SACRAMENTO DE LA EUCARISTIA
Jesús dijo: “Yo soy el pan vivo, bajado del cielo, Si uno come de este pan, vivirá para siempre.. el que come mi Carne y bebe mi Sangre, tiene vida eterna… permanece en mi y yo en él” Juan 6, 51-56.
La Eucaristía es el corazón y la cumbre de la vida de la Iglesia, pues en ella Cristo asocia su Iglesia y todos sus miembros a su sacrificio de alabanza y acción de gracias ofrecido una vez por todas en la cruz a su Padre. Por medio de este sacrificio derrama las gracias de la salvación sobre su cuerpo que es la Iglesia.
La Eucaristía es el memorial de la Pascua de Cristo, es decir, de la obra de la salvación realizada por la vida, la muerte, y la resurrección de Cristo, obra que se hace presente por la acción litúrgica. Es Cristo mismo, sumo sacerdote y eterno de la nueva alianza, quien, por el ministerio de los sacerdotes, ofrece el sacrificio eucarístico. Y es también el mismo Cristo, realmente presente bajo las especies del pan y del vino, la ofrenda del sacrificio eucarístico.
Sólo los presbíteros válidamente ordenados pueden presidir la Eucaristía y consagrar el pan y el vino para que se conviertan en el Cuerpo y la Sangre del Señor.
Los signos esenciales del sacramento de la Eucarística son pan de trigo y vino de vid, sobre los cuales es invocada la bendición del Espíritu Santo y el presbítero pronuncia las palabras de la consagración dichas por Jesús en la última cena: Esto es mi Cuerpo entregado por vosotros… Este es el cáliz de mi Sangre…”
Por la consagración se realiza la transubstanciación del pan y del vino en el Cuerpo y la Sangre de Cristo. Bajo las especies consagradas del pan y del vino, Cristo mismo, vivo y glorioso está presente de manera verdadera, real y substancial, con su Cuerpo, su Sangre, su Alma y su Divinidad.

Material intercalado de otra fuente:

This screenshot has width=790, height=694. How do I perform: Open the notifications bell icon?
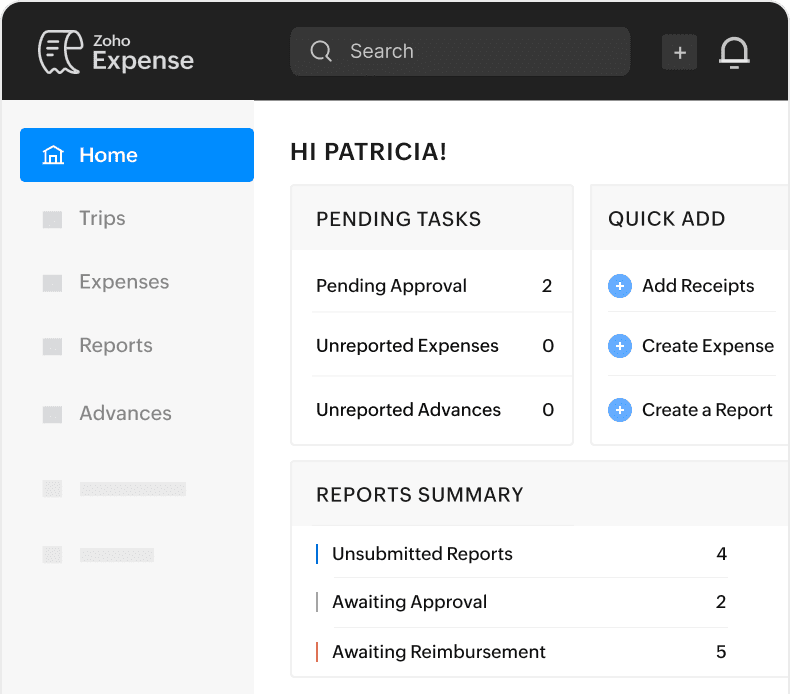[x=734, y=52]
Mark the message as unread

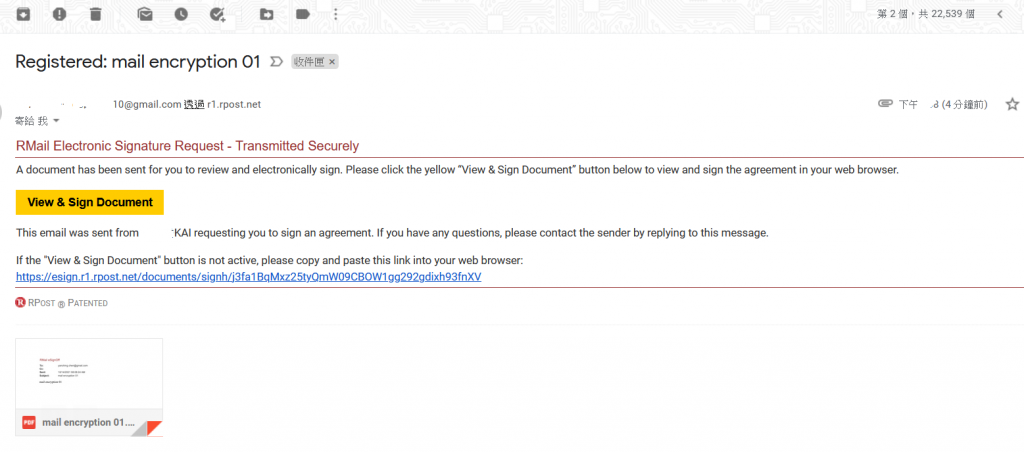pyautogui.click(x=145, y=14)
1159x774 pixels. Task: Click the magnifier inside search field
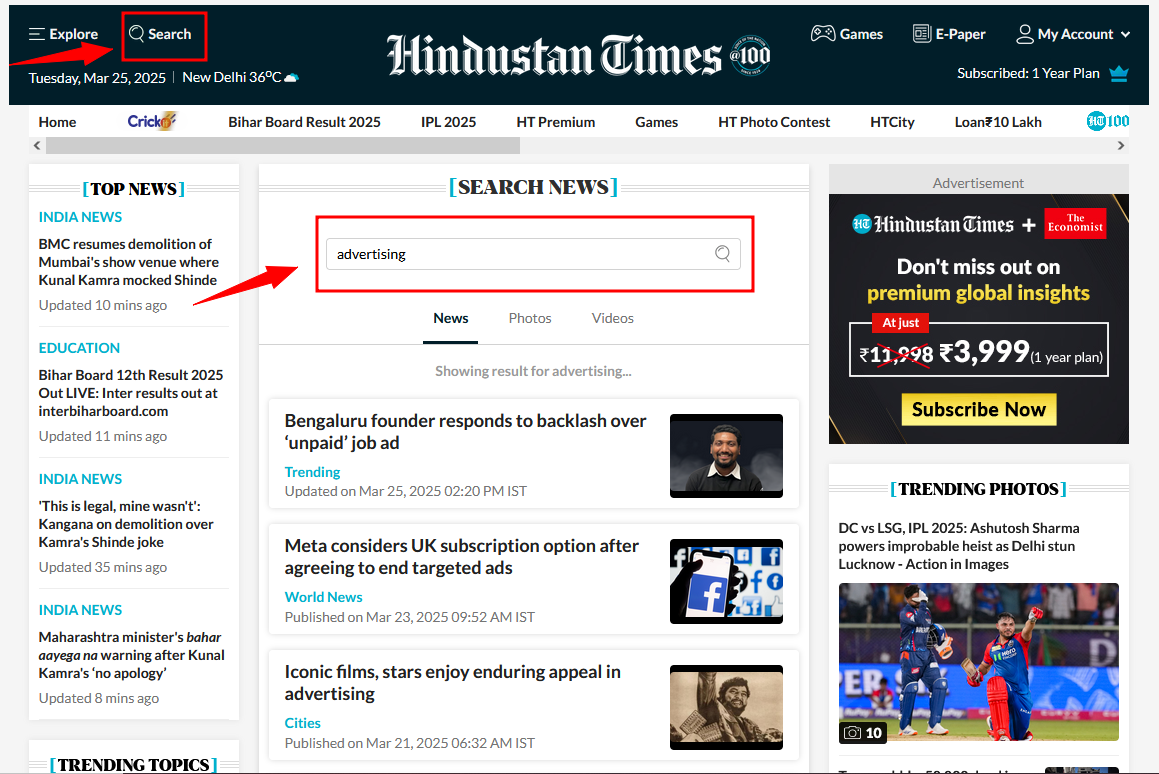722,254
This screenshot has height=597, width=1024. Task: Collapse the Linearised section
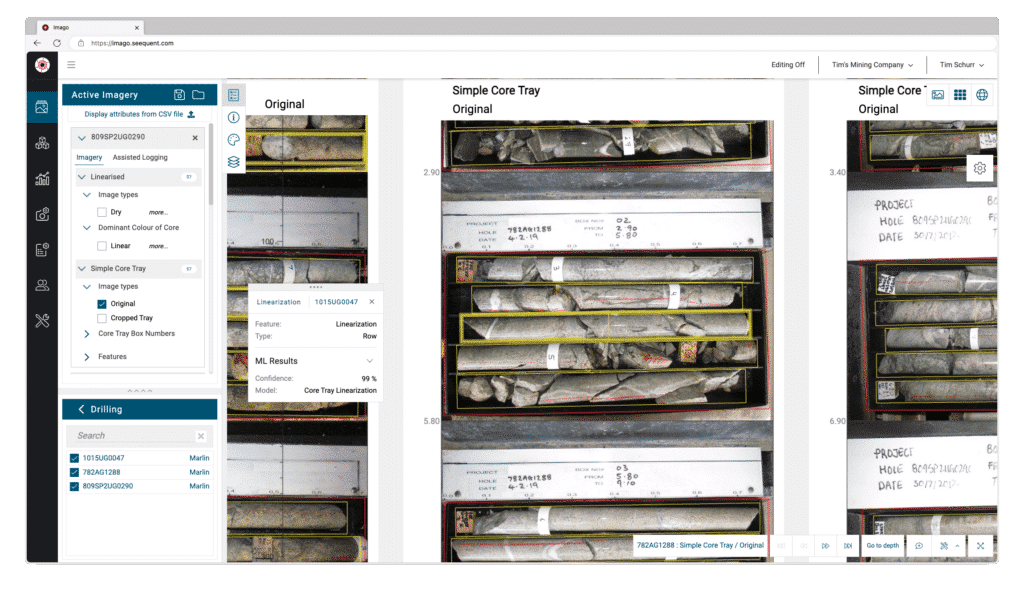pyautogui.click(x=80, y=176)
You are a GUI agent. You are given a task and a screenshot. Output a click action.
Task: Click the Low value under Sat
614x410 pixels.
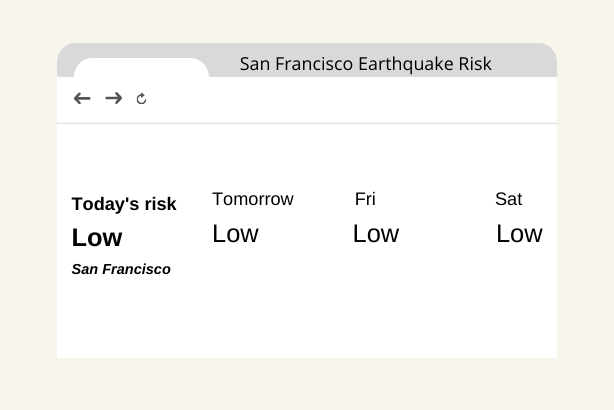pos(519,234)
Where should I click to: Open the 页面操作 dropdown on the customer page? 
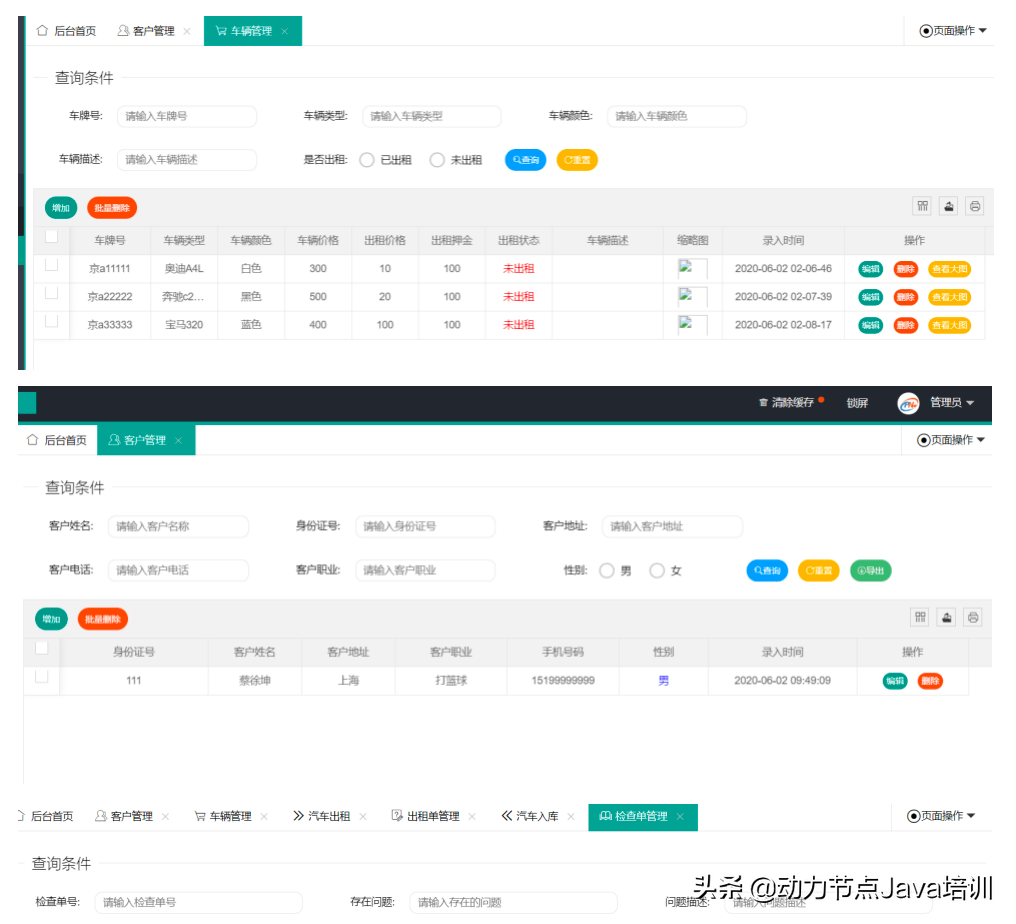(x=951, y=440)

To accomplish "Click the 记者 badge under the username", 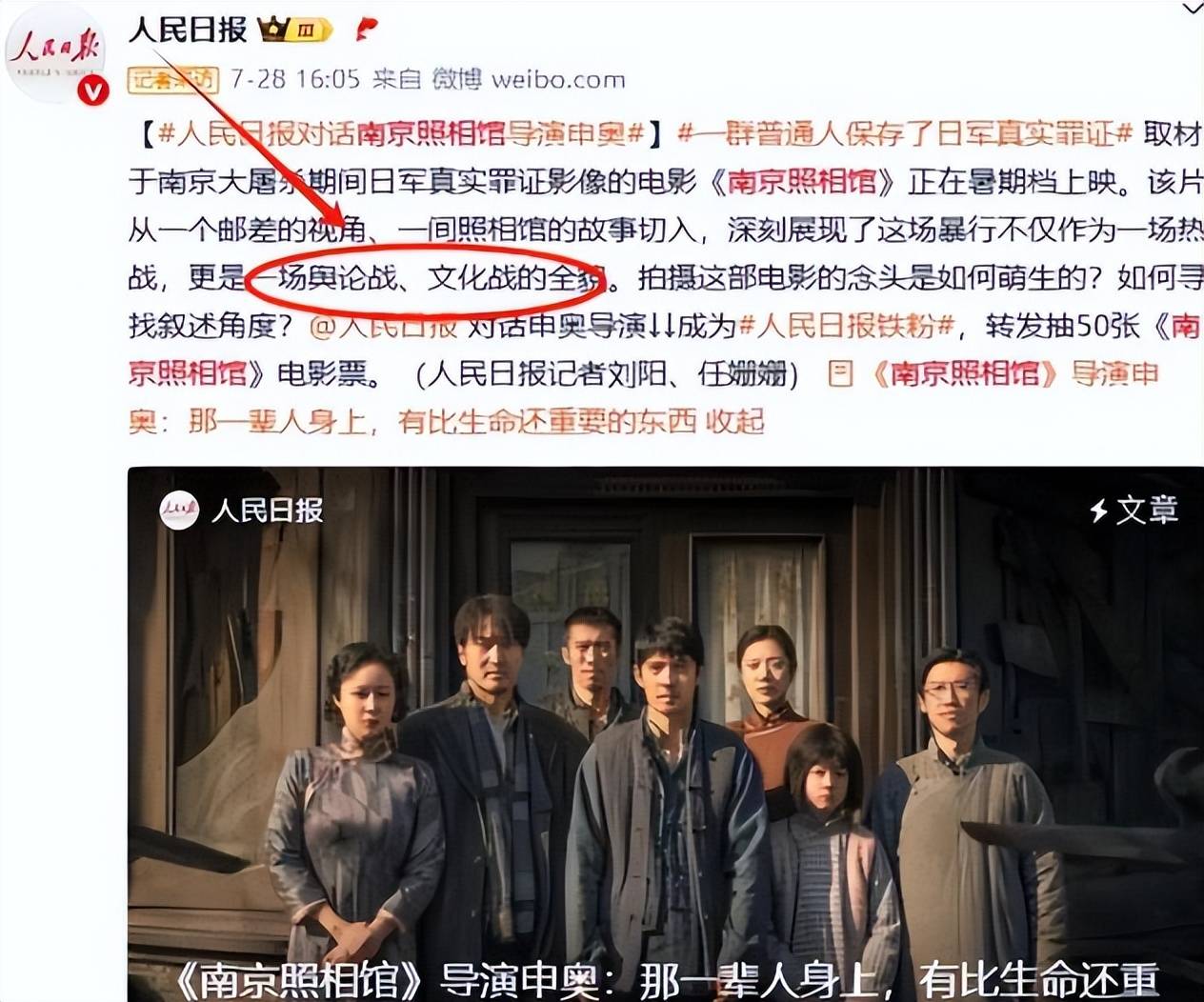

El que quiere recibir a Cristo en la comunión eucarística debe hallarse en estado de gracia. Si uno tiene conciencia de haber pecado mortalmente, no debe acercarse a la Eucaristía sin haber recibido previamente la absolución en el sacramento de la Penitencia.
La Sagrada comunión del cuerpo y de la Sangre de Cristo acrecienta la unión del comulgante con el Señor, le perdona los pecados veniales y lo preserva de pecados graves. Los lazos de caridad entre el comulgante y Cristo son reforzados. La recepción de este sacramento, fortalece la unidad de la Iglesia, Cuerpo místico de Cristo.
La Iglesia recomienda a los fieles que reciban la sagrada comunión cada vez que participen en la celebración de la Eucaristía, y les impone la obligación de hacerlo al menos una vez al año.
Puesto que Cristo está presente en el Sacramento del Altar, es preciso honrarlo con culto de adoración. “La visita al Santísimo Sacramento es una prueba de gratitud, un signo de amor y un deber de adoración hacia Cristo, nuestro Señor”.
Cristo que pasó de este mundo al Padre, nos da en la Eucaristía la prenda de la gloria que tendremos junto a El:
- La participación en el Santo Sacrificio nos identifica con su Corazón.
- Sostiene nuestras fuerzas a lo largo del peregrinar de esta vida.
- Nos hace desear la vida eterna.
- Nos une desde ya a la Iglesia del cielo, a la Santísima Virgen María y a todos los santos.